==== Available data ====

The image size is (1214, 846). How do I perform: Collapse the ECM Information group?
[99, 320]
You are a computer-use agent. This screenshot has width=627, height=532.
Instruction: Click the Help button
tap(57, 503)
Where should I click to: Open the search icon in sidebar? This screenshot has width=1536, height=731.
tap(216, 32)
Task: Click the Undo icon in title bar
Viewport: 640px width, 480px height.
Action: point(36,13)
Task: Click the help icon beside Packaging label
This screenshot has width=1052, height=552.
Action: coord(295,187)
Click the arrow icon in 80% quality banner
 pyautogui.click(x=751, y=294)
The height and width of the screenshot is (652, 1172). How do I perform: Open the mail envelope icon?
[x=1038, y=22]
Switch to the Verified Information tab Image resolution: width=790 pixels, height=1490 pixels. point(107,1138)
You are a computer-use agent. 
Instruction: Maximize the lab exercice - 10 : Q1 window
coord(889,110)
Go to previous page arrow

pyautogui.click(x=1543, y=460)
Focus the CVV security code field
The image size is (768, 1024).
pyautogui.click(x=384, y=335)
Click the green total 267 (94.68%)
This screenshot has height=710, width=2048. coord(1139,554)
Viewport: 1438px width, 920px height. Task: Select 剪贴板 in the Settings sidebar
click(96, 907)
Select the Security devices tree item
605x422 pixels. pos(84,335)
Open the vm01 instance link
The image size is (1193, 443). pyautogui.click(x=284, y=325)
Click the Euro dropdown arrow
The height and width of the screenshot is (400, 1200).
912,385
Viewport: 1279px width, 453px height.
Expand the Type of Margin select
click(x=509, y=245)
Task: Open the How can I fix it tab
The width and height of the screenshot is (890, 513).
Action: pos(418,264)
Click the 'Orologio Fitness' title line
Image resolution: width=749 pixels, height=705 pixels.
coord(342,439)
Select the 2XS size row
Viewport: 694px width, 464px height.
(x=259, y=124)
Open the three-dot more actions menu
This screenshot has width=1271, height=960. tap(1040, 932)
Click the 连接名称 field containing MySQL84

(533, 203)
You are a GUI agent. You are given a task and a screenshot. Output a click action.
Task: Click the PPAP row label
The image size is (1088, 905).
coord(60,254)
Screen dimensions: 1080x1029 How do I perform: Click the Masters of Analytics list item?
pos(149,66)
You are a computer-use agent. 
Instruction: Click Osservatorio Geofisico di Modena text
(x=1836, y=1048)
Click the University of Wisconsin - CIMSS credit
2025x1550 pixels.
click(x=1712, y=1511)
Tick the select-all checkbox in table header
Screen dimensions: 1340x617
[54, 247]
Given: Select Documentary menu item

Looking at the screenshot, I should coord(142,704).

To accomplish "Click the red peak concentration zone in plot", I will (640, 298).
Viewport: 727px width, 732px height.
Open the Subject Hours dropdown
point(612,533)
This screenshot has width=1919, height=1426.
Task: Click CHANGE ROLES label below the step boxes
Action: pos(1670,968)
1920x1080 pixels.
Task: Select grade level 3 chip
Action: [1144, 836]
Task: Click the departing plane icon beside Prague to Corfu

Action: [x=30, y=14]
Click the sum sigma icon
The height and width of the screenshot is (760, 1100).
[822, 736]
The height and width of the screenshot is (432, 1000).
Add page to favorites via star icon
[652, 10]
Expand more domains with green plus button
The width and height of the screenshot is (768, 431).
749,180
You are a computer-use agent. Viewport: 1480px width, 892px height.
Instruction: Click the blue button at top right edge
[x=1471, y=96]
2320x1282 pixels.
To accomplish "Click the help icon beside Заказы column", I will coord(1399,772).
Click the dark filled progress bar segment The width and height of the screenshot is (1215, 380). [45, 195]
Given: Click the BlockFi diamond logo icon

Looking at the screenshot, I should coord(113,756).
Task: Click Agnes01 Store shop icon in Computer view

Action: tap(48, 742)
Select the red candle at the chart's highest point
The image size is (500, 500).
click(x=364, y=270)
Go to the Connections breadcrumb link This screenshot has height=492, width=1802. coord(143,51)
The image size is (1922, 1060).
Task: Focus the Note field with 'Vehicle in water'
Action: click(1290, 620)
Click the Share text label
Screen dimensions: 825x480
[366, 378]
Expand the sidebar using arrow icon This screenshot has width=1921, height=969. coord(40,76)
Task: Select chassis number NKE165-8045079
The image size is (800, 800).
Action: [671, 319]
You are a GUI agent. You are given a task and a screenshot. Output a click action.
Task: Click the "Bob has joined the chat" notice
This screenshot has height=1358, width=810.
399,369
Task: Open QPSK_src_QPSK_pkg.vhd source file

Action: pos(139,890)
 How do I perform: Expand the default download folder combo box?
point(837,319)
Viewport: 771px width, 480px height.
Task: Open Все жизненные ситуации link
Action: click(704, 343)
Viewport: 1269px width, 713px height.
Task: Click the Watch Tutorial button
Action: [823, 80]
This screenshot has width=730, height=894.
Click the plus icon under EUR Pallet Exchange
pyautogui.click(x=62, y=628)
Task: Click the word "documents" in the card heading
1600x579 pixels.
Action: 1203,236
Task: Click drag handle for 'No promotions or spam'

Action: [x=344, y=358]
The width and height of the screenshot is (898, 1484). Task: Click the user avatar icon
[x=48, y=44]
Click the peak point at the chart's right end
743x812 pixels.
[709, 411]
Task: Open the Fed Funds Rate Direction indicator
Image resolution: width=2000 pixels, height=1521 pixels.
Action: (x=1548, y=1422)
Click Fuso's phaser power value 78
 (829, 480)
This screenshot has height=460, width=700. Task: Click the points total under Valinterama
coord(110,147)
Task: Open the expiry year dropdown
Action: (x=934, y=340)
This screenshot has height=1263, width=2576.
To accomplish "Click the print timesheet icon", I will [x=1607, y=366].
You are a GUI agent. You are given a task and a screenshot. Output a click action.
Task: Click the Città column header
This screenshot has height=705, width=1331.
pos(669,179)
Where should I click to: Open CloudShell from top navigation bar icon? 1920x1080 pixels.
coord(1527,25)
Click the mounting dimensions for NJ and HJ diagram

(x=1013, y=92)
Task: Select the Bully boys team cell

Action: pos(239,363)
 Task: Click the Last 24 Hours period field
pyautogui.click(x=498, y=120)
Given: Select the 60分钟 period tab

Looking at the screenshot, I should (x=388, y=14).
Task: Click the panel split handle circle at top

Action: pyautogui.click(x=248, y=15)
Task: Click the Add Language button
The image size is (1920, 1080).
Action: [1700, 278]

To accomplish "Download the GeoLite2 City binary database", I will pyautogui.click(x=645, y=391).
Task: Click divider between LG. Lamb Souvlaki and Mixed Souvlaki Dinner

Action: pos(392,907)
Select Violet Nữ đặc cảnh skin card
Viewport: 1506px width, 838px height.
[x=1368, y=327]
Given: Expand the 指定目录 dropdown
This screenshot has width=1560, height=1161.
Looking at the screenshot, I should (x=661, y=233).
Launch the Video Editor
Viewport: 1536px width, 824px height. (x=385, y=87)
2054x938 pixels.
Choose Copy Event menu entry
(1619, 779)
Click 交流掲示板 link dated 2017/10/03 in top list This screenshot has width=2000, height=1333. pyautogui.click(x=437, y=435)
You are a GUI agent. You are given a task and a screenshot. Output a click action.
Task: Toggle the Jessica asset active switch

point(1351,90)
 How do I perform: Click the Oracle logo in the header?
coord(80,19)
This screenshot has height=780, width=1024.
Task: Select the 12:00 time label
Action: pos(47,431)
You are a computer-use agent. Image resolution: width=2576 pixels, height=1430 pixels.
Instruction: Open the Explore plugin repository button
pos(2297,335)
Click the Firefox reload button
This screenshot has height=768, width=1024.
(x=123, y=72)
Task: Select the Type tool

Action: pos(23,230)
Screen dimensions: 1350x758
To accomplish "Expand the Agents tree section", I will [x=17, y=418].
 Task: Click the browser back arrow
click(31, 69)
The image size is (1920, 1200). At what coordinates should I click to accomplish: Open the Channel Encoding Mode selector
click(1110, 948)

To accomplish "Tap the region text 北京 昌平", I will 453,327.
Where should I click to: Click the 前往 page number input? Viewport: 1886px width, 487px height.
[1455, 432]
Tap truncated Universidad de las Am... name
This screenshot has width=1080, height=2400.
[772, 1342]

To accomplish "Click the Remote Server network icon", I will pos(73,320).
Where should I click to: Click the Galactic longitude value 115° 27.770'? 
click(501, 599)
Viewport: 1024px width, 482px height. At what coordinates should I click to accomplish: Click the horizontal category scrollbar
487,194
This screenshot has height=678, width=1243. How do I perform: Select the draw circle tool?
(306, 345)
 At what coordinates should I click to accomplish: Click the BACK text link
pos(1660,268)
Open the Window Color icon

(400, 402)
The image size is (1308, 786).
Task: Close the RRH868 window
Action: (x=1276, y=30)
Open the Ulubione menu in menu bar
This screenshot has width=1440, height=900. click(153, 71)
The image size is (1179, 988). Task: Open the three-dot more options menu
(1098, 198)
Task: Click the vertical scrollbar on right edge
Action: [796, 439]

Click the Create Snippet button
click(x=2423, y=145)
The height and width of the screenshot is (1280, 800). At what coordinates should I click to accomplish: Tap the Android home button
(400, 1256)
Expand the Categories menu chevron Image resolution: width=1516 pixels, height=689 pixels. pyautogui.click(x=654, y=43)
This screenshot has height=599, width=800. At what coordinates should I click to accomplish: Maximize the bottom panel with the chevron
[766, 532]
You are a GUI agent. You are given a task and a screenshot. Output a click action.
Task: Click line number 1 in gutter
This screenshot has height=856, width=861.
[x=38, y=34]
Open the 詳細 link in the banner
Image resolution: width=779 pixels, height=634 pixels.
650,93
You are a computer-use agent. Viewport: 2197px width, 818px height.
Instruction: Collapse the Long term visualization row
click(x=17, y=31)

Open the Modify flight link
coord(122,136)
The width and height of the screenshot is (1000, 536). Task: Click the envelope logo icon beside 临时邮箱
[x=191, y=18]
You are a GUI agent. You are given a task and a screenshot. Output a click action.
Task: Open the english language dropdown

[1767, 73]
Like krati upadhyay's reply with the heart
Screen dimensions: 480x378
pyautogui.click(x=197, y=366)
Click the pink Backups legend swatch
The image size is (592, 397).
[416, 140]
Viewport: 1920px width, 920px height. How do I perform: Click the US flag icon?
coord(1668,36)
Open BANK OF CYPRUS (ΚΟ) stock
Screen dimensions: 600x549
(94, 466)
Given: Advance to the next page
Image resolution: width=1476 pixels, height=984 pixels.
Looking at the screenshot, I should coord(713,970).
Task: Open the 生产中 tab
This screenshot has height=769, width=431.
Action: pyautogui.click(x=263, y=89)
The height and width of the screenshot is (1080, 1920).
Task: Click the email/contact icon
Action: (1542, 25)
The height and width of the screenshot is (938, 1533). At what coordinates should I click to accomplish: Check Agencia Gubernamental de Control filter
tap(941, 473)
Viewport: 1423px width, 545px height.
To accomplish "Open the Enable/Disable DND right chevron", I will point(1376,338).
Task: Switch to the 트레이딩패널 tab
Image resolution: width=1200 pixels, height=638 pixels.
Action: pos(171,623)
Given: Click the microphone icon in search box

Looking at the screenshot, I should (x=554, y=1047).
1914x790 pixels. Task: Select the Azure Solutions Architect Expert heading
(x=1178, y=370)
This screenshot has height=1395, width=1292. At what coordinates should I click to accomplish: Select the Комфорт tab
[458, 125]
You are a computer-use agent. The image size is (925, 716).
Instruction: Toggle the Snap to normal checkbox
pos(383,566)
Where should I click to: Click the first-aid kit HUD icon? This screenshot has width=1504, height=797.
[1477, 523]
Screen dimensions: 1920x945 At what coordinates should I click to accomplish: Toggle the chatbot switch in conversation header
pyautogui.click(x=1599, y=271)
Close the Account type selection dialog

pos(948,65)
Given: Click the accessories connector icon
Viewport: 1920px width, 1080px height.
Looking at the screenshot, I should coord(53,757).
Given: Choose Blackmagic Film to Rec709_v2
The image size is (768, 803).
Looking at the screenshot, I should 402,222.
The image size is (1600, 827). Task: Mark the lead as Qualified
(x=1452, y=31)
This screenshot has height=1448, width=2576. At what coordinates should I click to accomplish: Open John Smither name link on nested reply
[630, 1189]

====

Repeat the lines that begin with the one containing "You are a computer-use agent. Image" and end with the one containing "click(x=2423, y=145)", including both of those lines.

** Complete response **
You are a computer-use agent. Image resolution: width=2576 pixels, height=1430 pixels.
Instruction: Open the Explore plugin repository button
pos(2297,335)
Click the Firefox reload button
This screenshot has height=768, width=1024.
(x=123, y=72)
Task: Select the Type tool

Action: pos(23,230)
Screen dimensions: 1350x758
To accomplish "Expand the Agents tree section", I will [x=17, y=418].
 Task: Click the browser back arrow
click(31, 69)
The image size is (1920, 1200). At what coordinates should I click to accomplish: Open the Channel Encoding Mode selector
click(1110, 948)

To accomplish "Tap the region text 北京 昌平", I will 453,327.
Where should I click to: Click the 前往 page number input? Viewport: 1886px width, 487px height.
[1455, 432]
Tap truncated Universidad de las Am... name
This screenshot has width=1080, height=2400.
[772, 1342]

To accomplish "Click the Remote Server network icon", I will pos(73,320).
Where should I click to: Click the Galactic longitude value 115° 27.770'? 
click(501, 599)
Viewport: 1024px width, 482px height. At what coordinates should I click to accomplish: Click the horizontal category scrollbar
487,194
This screenshot has height=678, width=1243. How do I perform: Select the draw circle tool?
(306, 345)
 At what coordinates should I click to accomplish: Click the BACK text link
pos(1660,268)
Open the Window Color icon

(400, 402)
The image size is (1308, 786).
Task: Close the RRH868 window
Action: (x=1276, y=30)
Open the Ulubione menu in menu bar
This screenshot has width=1440, height=900. click(153, 71)
The image size is (1179, 988). Task: Open the three-dot more options menu
(1098, 198)
Task: Click the vertical scrollbar on right edge
Action: [796, 439]

Click the Create Snippet button
click(x=2423, y=145)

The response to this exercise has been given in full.